Blick auf Paris und den Eiffelturm Foto: Adobe Stock/Alexander Demyanenko

Eine Möwenkolonie sorgt für Ärger in der französischen Hauptstadt. Auch die Pariser Polizei beklagt sich.

Paris - Paris liegt definitiv nicht am Meer. Dennoch werden viele Bewohner jeden Morgen von schrillem Möwengeschrei aus dem Schlaf gerissen. Vor allem im Stadtteil Belleville im Nordosten der französischen Hauptstadt scheinen sich die Tiere wohlzufühlen. „Es ist die Hölle“, klagt der Besitzer eines kleinen Cafés. „Was tun diese Vögel hier? Sie machen Lärm und kacken mir die Tische voll.“ Eine Frau widerspricht. „Wenn ich die Möwen höre, komme ich mir vor wie im Urlaub“, sagt sie.

„Von einer Invasion der Möwen kann keine Rede sein“, erklärt Fréderic Malher vom Zentrum für Ornithologie in Paris. In der Hauptstadt leben etwa 50 Paare. Seit rund 30 Jahren gebe es diese Kolonie, und zur Überraschung der Fachleute bleibt die Zahl der Vögel ziemlich konstant. Die Situation sei also nicht mit der Lage in manchen Küstenstädten wie Le Havre oder Trouville zu vergleichen, wo die Möwen tatsächlich zu einer Plage geworden sind.

Im südfranzösischen Marseille sind die Behörden inzwischen sogar dazu übergegangen, Möwen zu töten, da die Tiere immer aggressiver wurden und in den Augen der Verantwortlichen wegen mancher Krankheiten auch ein gesundheitliches Problem für die Menschen darstellen können. Von solchen Zuständen ist man in Paris freilich weit entfernt. Zwar ziehe auch hier jedes Paar regelmäßig zwei bis drei Junge groß, beobachten die Ornithologen, doch der Nachwuchs verlasse in den meisten Fällen die Metropole und fliege wohl Richtung Norden an die Küste.
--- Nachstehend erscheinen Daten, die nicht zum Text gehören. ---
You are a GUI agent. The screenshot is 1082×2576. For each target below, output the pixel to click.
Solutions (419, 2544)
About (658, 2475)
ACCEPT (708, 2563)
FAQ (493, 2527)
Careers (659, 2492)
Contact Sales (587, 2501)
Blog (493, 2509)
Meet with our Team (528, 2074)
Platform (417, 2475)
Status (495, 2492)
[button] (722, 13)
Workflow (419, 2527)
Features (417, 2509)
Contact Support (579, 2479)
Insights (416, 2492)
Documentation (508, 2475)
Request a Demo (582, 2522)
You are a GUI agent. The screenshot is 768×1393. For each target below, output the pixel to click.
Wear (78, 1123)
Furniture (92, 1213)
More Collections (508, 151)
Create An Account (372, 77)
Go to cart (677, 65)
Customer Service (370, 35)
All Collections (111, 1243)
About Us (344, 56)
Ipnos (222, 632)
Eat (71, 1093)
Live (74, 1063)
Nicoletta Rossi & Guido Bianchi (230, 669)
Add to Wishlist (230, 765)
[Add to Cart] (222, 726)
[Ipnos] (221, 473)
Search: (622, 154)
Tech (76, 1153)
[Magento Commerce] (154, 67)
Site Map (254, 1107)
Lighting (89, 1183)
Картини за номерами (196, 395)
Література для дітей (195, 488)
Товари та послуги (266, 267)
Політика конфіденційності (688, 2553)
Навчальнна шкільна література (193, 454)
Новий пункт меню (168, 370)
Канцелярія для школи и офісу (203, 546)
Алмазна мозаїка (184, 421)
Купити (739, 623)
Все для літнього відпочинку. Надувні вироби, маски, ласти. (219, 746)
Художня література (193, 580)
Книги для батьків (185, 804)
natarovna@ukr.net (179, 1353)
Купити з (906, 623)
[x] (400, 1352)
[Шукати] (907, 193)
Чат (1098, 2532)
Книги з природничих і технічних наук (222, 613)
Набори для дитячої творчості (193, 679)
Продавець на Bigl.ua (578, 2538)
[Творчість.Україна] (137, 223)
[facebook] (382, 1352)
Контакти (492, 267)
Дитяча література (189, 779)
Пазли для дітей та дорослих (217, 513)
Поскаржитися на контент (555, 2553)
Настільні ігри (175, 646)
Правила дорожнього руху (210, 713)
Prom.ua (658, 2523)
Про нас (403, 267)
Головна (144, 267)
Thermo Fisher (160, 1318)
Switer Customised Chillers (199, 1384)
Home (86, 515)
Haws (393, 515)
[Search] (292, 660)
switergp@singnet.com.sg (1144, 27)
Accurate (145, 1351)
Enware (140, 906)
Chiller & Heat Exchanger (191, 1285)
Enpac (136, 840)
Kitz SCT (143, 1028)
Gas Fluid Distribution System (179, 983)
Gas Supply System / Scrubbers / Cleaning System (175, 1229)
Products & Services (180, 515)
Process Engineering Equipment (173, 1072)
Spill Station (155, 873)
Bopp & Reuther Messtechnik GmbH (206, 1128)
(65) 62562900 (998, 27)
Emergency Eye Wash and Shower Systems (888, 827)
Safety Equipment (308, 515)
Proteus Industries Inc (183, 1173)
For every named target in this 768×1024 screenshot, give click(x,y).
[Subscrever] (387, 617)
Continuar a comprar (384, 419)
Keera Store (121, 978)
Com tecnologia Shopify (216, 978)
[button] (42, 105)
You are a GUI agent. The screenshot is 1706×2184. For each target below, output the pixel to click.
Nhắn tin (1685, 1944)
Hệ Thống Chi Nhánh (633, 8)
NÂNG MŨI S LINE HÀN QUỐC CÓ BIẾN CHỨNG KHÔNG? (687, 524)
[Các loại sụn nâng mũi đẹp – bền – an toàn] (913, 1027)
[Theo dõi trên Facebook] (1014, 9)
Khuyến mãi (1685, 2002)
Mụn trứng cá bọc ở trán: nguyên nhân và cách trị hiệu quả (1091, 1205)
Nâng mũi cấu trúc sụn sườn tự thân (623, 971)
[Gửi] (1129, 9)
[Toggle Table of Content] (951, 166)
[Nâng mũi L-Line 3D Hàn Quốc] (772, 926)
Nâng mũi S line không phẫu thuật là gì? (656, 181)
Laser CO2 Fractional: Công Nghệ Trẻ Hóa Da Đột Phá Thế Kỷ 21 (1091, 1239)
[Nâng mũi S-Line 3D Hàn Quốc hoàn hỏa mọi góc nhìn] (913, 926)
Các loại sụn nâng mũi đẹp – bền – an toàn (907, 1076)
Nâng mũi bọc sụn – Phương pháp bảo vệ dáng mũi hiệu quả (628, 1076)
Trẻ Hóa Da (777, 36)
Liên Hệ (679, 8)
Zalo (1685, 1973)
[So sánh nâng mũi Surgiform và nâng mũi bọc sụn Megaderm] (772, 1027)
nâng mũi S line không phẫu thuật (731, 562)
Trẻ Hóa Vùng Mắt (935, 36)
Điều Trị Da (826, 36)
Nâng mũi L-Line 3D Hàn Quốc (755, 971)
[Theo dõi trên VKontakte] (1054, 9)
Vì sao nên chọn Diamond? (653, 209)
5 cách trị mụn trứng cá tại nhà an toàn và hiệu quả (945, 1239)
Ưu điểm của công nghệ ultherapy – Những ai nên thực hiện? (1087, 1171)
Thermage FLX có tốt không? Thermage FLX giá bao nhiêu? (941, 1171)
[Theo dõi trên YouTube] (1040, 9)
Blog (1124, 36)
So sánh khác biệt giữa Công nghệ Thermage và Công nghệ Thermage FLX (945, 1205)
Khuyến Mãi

Vor allem während der Brutzeit sind die Möwen überall zu hören

Zum akustischen Ärgernis für die Anwohner werden die großen Seemöwen in Paris vor allem während der Brutzeit im Frühjahr und Sommer. In dieser Zeit sind die Tiere untereinander besonders kommunikativ und fliegen laut schreiend umher. Im Zeitraum dazwischen sind die Vögel eher stumm. Immer wieder zu beobachten sind die Möwen während des Tages im Park von Buttes-Chaumont im Nordosten von Paris oder auch im Bois de Boulogne, wo es große Wasserflächen gibt.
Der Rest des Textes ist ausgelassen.